— Information provided —
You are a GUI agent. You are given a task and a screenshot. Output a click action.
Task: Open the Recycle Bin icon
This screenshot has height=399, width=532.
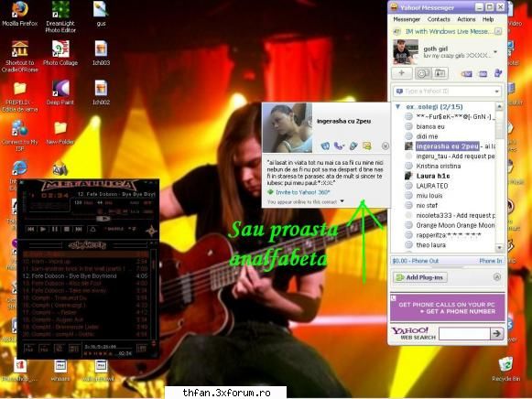[x=505, y=369]
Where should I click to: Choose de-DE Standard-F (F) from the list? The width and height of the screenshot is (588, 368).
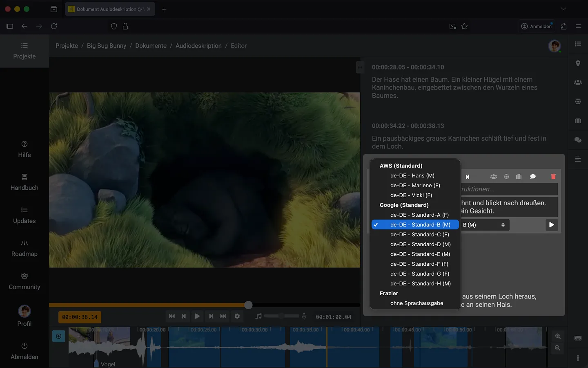coord(419,264)
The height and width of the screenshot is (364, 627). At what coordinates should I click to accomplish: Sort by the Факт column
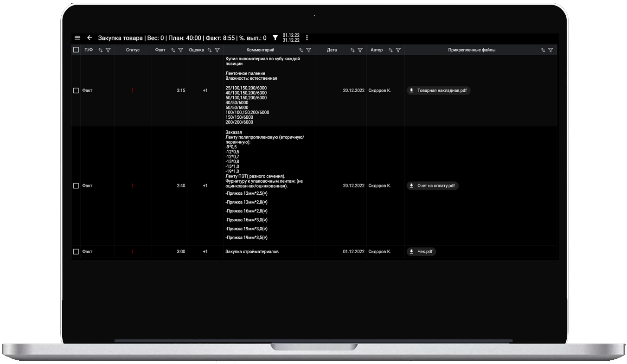pyautogui.click(x=173, y=50)
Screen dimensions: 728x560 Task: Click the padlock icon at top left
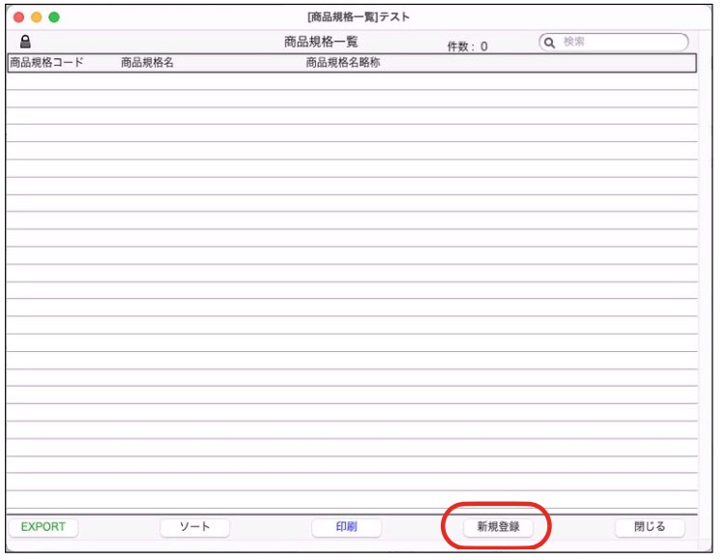click(x=25, y=43)
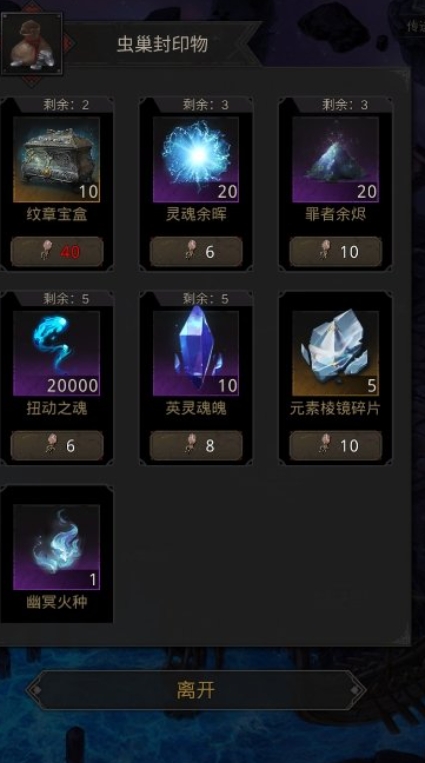Click the 离开 leave button

[196, 690]
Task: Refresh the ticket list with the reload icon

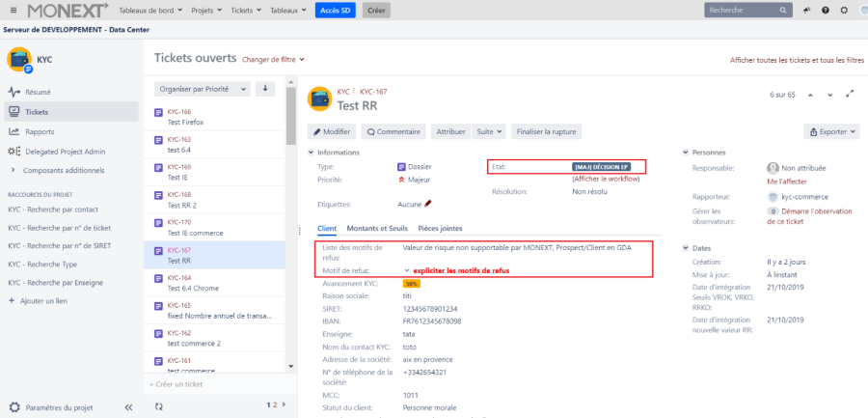Action: [x=159, y=406]
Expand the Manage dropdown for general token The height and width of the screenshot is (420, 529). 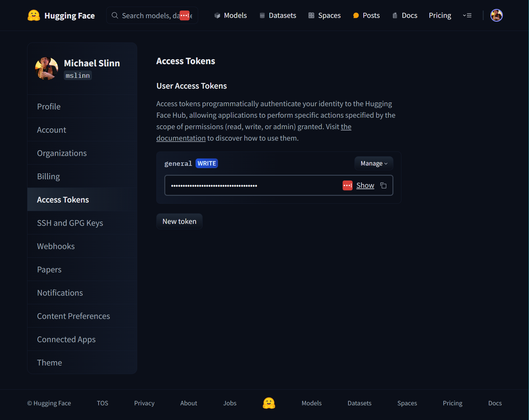point(374,164)
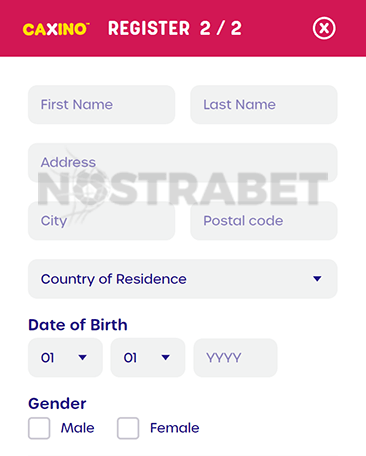Open the Country of Residence dropdown
The height and width of the screenshot is (456, 366).
pos(183,279)
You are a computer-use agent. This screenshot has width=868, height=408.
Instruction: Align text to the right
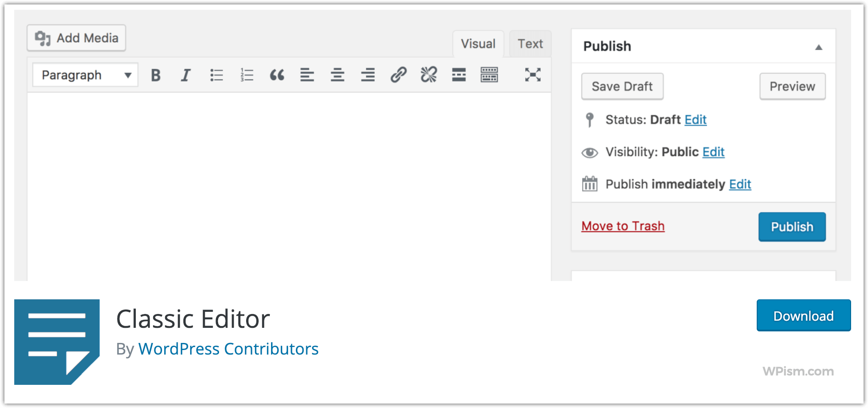coord(368,75)
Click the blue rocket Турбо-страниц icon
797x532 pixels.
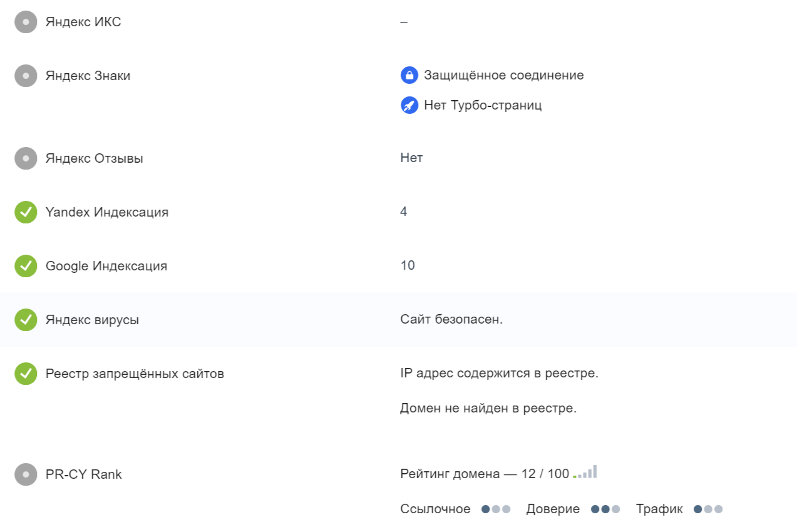pos(409,105)
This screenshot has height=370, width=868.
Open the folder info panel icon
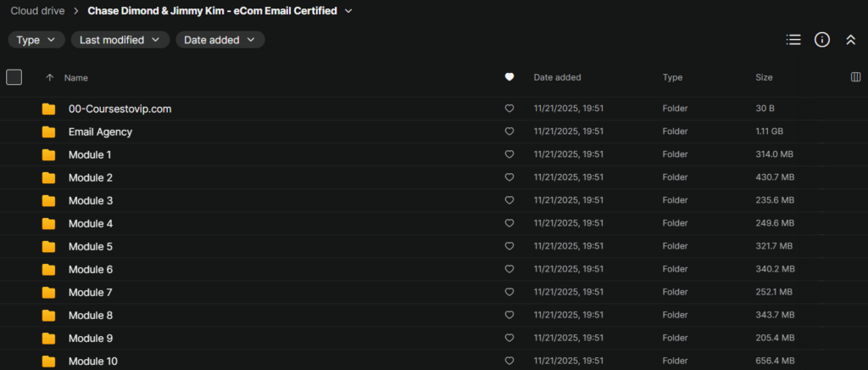[821, 40]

— Work to be completed —
Reproduce exactly the lines above from the one with "You are a computer-use" through the last line of the data, keeping both ends and dropping the pictures.

— Exercise answer —
You are a computer-use agent. This screenshot has width=868, height=408.
Instruction: Align text to the right
coord(368,75)
Click the blue rocket Турбо-страниц icon
797x532 pixels.
pos(409,105)
This screenshot has height=370, width=868.
Open the folder info panel icon
[821, 40]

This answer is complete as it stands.